START Provided entries
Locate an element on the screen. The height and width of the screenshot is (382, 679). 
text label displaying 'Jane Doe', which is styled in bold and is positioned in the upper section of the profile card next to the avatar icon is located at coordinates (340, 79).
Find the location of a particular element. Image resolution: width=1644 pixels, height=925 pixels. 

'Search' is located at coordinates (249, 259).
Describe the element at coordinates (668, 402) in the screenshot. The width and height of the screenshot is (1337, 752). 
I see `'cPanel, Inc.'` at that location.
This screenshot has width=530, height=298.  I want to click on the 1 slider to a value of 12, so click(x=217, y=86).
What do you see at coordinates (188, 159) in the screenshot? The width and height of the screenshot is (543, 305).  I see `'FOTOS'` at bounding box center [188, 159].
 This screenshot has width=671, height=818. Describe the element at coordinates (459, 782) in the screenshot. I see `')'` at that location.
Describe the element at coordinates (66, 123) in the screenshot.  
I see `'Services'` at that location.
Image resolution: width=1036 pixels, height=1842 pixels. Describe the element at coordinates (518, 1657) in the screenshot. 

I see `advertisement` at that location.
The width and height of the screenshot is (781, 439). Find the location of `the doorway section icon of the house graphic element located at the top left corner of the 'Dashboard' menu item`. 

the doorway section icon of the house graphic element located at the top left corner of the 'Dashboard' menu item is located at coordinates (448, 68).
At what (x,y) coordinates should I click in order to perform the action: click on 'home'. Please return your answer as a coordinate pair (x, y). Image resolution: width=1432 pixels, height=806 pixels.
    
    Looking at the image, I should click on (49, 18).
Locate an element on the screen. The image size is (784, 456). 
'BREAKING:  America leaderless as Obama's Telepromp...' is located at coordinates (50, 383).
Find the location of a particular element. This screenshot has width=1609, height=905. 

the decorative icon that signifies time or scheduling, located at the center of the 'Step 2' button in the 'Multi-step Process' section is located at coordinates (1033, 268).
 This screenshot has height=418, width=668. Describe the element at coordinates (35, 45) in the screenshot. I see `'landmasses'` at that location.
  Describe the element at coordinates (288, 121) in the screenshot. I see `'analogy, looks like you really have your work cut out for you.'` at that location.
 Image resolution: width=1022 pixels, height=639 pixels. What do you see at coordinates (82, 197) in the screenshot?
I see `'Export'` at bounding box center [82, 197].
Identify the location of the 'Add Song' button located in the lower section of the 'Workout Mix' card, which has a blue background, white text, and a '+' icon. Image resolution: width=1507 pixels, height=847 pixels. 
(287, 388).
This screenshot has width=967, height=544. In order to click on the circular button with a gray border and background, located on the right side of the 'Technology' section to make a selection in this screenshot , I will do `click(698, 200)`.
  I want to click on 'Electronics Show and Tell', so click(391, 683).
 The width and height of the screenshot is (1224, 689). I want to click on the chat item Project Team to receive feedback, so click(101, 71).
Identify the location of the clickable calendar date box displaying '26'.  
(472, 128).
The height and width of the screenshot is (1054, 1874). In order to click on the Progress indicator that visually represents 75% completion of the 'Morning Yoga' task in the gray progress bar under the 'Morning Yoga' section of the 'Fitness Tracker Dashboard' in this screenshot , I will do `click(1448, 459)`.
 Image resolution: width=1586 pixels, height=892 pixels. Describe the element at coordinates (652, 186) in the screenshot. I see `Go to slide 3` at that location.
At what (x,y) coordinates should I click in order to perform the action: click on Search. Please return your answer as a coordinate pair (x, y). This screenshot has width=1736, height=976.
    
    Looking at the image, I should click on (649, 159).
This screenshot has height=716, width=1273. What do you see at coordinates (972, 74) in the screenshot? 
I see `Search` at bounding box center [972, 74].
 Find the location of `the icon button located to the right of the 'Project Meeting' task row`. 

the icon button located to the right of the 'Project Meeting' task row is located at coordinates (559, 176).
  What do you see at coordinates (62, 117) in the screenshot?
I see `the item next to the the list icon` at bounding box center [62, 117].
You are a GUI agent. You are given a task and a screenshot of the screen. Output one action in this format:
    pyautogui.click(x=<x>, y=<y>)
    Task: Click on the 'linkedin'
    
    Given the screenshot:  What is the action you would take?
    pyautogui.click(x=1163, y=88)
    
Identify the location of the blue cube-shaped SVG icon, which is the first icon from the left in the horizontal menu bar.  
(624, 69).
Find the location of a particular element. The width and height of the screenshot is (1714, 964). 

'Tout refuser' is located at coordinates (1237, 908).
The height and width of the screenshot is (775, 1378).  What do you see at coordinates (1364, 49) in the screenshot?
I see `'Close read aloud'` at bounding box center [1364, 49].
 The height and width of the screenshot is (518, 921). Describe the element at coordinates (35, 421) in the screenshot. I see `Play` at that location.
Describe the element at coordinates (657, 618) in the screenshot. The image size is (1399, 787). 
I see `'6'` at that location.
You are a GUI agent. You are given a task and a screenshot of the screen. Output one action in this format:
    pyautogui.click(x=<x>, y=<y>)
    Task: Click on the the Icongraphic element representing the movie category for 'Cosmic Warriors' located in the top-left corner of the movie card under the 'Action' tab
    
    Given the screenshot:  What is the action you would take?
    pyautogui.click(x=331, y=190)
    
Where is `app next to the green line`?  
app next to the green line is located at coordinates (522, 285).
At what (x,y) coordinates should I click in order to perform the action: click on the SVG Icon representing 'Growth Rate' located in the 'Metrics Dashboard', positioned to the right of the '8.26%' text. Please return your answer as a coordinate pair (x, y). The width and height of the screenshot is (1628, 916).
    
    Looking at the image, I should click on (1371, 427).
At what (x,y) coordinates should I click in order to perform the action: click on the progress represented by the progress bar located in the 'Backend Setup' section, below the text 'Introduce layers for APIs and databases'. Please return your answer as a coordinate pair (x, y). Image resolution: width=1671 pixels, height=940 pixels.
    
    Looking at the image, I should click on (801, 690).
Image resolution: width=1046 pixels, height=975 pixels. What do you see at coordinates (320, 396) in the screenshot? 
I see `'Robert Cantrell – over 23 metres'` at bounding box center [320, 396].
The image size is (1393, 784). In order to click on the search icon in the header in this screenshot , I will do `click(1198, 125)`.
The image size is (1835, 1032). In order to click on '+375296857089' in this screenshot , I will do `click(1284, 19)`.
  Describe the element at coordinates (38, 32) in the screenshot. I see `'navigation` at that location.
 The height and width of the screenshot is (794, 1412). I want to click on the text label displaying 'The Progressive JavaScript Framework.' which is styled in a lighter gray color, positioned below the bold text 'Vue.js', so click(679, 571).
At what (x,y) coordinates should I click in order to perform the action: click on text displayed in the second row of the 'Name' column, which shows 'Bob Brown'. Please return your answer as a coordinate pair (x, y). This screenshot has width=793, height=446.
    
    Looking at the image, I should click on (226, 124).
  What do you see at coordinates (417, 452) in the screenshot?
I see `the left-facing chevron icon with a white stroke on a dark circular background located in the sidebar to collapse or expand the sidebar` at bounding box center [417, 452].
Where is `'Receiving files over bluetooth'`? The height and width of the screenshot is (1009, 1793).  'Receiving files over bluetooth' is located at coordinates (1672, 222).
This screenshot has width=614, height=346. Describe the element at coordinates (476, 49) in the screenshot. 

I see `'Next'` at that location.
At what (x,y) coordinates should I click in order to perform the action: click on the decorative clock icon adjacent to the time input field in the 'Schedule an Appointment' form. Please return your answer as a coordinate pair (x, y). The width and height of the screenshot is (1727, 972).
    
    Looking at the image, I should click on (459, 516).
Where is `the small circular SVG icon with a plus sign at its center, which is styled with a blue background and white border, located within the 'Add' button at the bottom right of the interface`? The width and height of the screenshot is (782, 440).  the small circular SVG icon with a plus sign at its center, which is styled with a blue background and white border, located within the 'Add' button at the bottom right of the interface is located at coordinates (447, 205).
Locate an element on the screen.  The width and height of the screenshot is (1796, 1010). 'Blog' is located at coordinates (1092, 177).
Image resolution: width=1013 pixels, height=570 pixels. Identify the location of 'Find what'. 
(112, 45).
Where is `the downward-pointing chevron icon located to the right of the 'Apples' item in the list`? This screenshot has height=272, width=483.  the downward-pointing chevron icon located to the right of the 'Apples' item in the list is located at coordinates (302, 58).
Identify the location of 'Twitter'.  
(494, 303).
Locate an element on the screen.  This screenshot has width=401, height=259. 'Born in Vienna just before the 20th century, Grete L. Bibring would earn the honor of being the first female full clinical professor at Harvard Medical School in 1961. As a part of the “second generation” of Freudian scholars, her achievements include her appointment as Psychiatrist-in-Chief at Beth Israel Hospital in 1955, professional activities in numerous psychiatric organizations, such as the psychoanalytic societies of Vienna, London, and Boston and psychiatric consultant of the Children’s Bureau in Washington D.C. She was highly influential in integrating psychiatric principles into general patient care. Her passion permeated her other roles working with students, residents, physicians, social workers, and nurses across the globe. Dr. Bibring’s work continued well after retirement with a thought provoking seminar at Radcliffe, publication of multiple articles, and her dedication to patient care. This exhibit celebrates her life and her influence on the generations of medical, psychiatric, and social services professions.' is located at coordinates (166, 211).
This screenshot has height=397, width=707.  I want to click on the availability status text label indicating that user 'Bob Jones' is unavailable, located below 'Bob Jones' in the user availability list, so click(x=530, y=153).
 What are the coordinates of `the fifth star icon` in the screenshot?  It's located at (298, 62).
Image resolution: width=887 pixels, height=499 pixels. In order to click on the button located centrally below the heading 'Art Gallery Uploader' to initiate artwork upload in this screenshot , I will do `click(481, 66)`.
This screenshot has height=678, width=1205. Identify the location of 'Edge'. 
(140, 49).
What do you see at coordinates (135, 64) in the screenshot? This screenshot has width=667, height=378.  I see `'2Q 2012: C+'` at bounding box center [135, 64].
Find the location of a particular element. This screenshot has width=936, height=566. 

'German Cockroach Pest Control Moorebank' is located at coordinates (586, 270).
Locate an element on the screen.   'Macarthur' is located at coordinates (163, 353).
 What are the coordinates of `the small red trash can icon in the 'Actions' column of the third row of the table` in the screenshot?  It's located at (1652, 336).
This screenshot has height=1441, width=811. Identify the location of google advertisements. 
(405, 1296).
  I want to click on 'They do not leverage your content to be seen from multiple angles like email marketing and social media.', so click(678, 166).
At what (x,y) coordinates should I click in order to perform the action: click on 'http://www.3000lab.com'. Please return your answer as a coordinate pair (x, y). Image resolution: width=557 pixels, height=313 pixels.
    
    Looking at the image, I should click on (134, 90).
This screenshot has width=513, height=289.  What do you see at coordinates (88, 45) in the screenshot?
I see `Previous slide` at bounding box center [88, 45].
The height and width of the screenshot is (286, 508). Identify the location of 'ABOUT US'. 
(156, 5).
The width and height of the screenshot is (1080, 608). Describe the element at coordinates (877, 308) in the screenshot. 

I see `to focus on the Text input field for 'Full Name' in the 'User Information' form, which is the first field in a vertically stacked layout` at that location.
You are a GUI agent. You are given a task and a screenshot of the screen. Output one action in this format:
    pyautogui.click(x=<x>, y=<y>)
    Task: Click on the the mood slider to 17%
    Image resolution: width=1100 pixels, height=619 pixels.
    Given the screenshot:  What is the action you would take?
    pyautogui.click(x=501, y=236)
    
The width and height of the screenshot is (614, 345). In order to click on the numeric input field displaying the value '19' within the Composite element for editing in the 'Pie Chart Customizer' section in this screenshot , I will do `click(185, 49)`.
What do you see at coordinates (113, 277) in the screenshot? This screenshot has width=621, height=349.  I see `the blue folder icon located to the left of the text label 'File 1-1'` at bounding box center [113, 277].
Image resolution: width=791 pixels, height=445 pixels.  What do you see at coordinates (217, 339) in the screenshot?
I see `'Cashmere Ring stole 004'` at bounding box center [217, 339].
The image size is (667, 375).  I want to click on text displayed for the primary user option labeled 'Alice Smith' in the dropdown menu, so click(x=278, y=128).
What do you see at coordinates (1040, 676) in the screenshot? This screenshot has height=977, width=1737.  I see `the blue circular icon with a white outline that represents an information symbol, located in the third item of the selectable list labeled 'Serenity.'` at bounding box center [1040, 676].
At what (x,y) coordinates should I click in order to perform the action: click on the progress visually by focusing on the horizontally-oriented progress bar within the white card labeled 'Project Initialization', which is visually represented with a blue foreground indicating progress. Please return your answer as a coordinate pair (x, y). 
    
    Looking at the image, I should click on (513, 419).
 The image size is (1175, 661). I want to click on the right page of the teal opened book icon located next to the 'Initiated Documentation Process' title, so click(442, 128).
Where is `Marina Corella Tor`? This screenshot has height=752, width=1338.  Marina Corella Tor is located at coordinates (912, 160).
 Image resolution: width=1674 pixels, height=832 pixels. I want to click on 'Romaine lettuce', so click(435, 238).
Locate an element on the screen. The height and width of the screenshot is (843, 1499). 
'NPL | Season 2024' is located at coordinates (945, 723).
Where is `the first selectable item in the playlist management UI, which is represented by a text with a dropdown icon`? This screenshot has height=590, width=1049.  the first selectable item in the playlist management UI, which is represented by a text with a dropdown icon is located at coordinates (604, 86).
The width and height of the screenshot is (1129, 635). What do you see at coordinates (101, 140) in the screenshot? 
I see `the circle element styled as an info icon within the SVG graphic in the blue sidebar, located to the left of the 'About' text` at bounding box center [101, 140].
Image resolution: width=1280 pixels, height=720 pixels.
END Provided entries
*Task prompt*.
Copy out the records word for word, starting with the line that contains "is (1727, 972)." and going on through the line that contains "(494, 303).".

*The solution*.
At what (x,y) coordinates should I click in order to perform the action: click on the decorative clock icon adjacent to the time input field in the 'Schedule an Appointment' form. Please return your answer as a coordinate pair (x, y). The width and height of the screenshot is (1727, 972).
    
    Looking at the image, I should click on (459, 516).
Where is `the small circular SVG icon with a plus sign at its center, which is styled with a blue background and white border, located within the 'Add' button at the bottom right of the interface`? The width and height of the screenshot is (782, 440).  the small circular SVG icon with a plus sign at its center, which is styled with a blue background and white border, located within the 'Add' button at the bottom right of the interface is located at coordinates (447, 205).
Locate an element on the screen.  The width and height of the screenshot is (1796, 1010). 'Blog' is located at coordinates (1092, 177).
Image resolution: width=1013 pixels, height=570 pixels. Identify the location of 'Find what'. 
(112, 45).
Where is `the downward-pointing chevron icon located to the right of the 'Apples' item in the list`? This screenshot has height=272, width=483.  the downward-pointing chevron icon located to the right of the 'Apples' item in the list is located at coordinates (302, 58).
Identify the location of 'Twitter'.  
(494, 303).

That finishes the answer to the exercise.